***** SELECTED EXCERPT *****
Non-FTA approval for Bear Head is encouraging
On 8 February, the US DOE issued final authorization for Bear Head to export LNG derived from US-produced natural gas to countries without free trade agreements with the US. Bear Head is now the first and only proposed Canadian LNG export facility to obtain non‐FTA authority and all the initial regulatory approvals to commence project construction, with approvals achieved in less than 12 months. The DOE also declared that no permit was required for any Canadian gas to go through US pipelines in transit to the site.
These elements remove a key risk for the project and its ability to source gas from a range of sources. Currently, we assume that gas will either come from onshore gas supplied from the US (probably shale gas from the Marcellus) or from offshore Nova Scotia. These permits now clear the way for the project to source from either of the sources and export globally, which should increase the attractiveness of the project to both tolling partners and potential equity partners.
Other news – personnel changes
On 4 April 2016, LNGL announced that Maurice Brand, founder and long-time MD, was stepping down. He is to be replaced by Gregory (Greg) Vesey, a professional with 35 years’ experience at Chevron where he was responsible for global gas marketing and trading activity including extensive LNG development work. His previous appointments covered the introduction of new technology, international operations and included commercial and execution responsibilities as well as liaising with stakeholders. Maurice Brand will continue as an executive director (based on his existing Employment Agreement) until his retirement by June 2017.
On 20 November 2015, LNGL announced the appointment of Anthony Gelotti as chief development officer based in Houston, Texas, US. He brings a wealth of experience from Chevron LNG supply and trading.
LNGL also announced that Mr John Baguley, chief operating officer for Magnolia LNG will assume the additional responsibilities of LNGL’s chief technical officer. John, who is based in Houston, replaced Mr Paul Bridgwood, who wished to remain in Perth and left the company on 30 November 2015.
On 18 August 2015, LNGL announced the appointment of Ms Kinga Doris as general counsel and joint company secretary, based in Houston, Texas, US.
***** EXTRACTED INFORMATION *****
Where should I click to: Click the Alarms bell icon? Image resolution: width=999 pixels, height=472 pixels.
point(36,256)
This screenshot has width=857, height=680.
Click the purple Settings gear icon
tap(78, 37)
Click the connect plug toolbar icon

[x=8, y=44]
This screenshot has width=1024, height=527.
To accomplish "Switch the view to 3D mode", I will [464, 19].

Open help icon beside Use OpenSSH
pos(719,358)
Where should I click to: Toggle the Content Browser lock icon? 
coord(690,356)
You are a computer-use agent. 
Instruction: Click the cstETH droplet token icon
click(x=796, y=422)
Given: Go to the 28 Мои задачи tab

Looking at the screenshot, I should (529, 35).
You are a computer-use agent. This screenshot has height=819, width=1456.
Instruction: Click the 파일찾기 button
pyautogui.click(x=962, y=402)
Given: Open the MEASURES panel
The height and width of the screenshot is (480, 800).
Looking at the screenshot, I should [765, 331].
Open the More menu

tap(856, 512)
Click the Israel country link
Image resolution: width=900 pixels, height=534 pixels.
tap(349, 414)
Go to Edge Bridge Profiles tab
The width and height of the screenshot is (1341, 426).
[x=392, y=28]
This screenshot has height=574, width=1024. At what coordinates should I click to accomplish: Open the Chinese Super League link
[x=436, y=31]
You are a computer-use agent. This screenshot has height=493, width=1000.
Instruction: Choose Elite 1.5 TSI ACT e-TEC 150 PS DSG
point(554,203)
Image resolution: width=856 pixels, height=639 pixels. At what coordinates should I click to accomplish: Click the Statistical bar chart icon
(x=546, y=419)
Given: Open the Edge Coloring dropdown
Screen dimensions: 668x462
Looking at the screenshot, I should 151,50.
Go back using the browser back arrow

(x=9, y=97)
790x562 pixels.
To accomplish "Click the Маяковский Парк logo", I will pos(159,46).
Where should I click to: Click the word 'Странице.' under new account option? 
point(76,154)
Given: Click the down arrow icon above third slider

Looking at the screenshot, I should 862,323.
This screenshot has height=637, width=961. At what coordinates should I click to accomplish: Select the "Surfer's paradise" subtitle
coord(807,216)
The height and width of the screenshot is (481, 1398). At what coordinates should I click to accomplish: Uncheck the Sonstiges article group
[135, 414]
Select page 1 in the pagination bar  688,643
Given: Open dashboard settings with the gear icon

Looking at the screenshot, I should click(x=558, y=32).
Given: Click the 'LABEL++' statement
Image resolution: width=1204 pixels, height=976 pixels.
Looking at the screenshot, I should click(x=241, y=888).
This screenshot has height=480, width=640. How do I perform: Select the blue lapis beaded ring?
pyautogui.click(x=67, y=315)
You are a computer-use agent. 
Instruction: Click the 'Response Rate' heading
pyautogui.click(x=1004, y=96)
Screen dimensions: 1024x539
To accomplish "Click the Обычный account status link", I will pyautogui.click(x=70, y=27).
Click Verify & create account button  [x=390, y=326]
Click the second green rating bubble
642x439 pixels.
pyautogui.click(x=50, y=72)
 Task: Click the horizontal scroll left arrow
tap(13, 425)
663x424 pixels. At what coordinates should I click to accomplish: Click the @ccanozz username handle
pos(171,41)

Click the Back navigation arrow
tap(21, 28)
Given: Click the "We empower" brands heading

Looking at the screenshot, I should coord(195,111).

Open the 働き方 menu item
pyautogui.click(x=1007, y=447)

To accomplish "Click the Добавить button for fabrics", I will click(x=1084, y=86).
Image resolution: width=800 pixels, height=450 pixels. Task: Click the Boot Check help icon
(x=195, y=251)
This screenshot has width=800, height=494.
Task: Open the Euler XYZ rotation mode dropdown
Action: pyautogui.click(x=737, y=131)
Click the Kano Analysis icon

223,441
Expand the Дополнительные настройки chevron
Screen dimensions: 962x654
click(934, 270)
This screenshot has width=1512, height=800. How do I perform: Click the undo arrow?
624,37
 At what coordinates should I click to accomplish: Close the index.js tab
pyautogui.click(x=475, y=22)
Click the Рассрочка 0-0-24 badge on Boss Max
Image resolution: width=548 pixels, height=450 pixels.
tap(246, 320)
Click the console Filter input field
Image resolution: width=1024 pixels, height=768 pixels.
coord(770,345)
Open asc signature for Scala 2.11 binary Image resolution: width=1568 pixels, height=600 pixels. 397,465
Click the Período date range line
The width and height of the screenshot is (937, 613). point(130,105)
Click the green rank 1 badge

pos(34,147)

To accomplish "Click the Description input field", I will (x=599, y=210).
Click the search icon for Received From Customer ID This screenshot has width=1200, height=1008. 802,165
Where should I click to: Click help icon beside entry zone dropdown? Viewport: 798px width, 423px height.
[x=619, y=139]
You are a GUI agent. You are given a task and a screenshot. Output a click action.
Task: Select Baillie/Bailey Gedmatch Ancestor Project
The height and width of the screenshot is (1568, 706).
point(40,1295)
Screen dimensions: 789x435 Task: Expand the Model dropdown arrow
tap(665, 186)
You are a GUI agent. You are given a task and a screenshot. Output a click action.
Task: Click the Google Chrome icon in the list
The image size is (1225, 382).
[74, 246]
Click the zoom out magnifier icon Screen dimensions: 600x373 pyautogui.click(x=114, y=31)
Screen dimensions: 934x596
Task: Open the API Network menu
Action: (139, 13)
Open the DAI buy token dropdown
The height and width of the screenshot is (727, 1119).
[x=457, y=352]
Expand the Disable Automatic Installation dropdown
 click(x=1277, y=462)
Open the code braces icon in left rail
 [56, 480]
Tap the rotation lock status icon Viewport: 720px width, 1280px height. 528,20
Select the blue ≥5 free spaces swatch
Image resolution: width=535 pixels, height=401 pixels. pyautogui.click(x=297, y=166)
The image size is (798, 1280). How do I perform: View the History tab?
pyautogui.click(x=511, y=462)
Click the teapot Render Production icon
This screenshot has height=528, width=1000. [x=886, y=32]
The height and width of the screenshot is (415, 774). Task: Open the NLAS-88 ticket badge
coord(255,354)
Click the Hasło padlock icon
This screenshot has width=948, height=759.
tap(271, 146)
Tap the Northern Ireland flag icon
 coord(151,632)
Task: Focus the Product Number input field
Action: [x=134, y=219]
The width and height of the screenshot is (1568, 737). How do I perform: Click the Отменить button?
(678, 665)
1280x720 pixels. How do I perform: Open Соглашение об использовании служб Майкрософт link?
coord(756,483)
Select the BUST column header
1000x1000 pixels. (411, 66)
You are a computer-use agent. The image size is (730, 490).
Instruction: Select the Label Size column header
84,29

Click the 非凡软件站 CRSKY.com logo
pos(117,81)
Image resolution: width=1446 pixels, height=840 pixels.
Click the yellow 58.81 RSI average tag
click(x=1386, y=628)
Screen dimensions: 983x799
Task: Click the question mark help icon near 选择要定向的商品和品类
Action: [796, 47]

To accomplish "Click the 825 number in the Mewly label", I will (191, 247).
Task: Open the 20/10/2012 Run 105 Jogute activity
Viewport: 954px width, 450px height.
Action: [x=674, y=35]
*****
WRITTEN TASKS
1. In the excerpt on the Bear Head LNG project, who replaced Maurice Brand as managing director?
2. Please copy the records word for word, starting with their first line and going on through the line with "Looking at the screenshot, I should (529, 35).".

TASK RESULTS
1. Gregory (Greg) Vesey

2.
Where should I click to: Click the Alarms bell icon? Image resolution: width=999 pixels, height=472 pixels.
point(36,256)
This screenshot has width=857, height=680.
Click the purple Settings gear icon
tap(78, 37)
Click the connect plug toolbar icon

[x=8, y=44]
This screenshot has width=1024, height=527.
To accomplish "Switch the view to 3D mode", I will [464, 19].

Open help icon beside Use OpenSSH
pos(719,358)
Where should I click to: Toggle the Content Browser lock icon? 
coord(690,356)
You are a computer-use agent. 
Instruction: Click the cstETH droplet token icon
click(x=796, y=422)
Given: Go to the 28 Мои задачи tab

Looking at the screenshot, I should (529, 35).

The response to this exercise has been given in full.